WORK INSTRUCTIONS.
Your answer must contain only the lines from the one containing "Мобильные компьютеры (31, 1054)" through the end of the entries below, reproduced character for character.

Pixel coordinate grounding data

----

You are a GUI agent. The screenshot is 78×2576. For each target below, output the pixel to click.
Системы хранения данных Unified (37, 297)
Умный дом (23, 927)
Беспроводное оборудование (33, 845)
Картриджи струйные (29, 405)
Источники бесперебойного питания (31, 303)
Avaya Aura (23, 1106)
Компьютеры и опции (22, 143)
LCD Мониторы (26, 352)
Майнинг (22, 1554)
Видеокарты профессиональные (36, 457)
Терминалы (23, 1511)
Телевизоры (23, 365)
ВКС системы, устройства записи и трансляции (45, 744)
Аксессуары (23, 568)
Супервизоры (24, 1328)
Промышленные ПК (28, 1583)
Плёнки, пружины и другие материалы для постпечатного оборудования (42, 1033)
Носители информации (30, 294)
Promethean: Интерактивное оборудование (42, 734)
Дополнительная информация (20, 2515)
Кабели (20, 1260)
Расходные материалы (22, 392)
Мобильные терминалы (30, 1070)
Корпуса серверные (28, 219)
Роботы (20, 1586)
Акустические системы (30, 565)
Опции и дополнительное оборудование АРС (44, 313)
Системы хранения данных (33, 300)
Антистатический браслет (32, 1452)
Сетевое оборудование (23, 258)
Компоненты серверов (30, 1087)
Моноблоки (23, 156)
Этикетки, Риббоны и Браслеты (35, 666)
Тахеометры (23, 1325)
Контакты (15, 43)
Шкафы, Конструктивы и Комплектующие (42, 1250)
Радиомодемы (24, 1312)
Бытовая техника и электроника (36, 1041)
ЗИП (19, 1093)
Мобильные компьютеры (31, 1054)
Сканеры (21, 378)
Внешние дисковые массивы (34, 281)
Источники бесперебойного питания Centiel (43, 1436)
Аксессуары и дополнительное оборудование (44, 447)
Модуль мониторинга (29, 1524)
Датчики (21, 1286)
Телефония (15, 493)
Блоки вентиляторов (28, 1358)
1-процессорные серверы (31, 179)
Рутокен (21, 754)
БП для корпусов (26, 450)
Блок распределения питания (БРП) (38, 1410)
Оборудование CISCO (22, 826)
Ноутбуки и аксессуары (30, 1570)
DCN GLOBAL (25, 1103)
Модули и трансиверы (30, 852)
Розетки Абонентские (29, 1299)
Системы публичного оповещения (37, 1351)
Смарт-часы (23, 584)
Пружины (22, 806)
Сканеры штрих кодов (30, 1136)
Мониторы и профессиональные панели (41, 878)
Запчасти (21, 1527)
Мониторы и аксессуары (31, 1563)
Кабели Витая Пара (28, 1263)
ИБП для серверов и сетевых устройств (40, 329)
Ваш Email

----

ANSWER FOR THIS EXERCISE.
Мобильные компьютеры (31, 1054)
Сканеры (21, 378)
Внешние дисковые массивы (34, 281)
Источники бесперебойного питания Centiel (43, 1436)
Аксессуары и дополнительное оборудование (44, 447)
Модуль мониторинга (29, 1524)
Датчики (21, 1286)
Телефония (15, 493)
Блоки вентиляторов (28, 1358)
1-процессорные серверы (31, 179)
Рутокен (21, 754)
БП для корпусов (26, 450)
Блок распределения питания (БРП) (38, 1410)
Оборудование CISCO (22, 826)
Ноутбуки и аксессуары (30, 1570)
DCN GLOBAL (25, 1103)
Модули и трансиверы (30, 852)
Розетки Абонентские (29, 1299)
Системы публичного оповещения (37, 1351)
Смарт-часы (23, 584)
Пружины (22, 806)
Сканеры штрих кодов (30, 1136)
Мониторы и профессиональные панели (41, 878)
Запчасти (21, 1527)
Мониторы и аксессуары (31, 1563)
Кабели Витая Пара (28, 1263)
ИБП для серверов и сетевых устройств (40, 329)
Ваш Email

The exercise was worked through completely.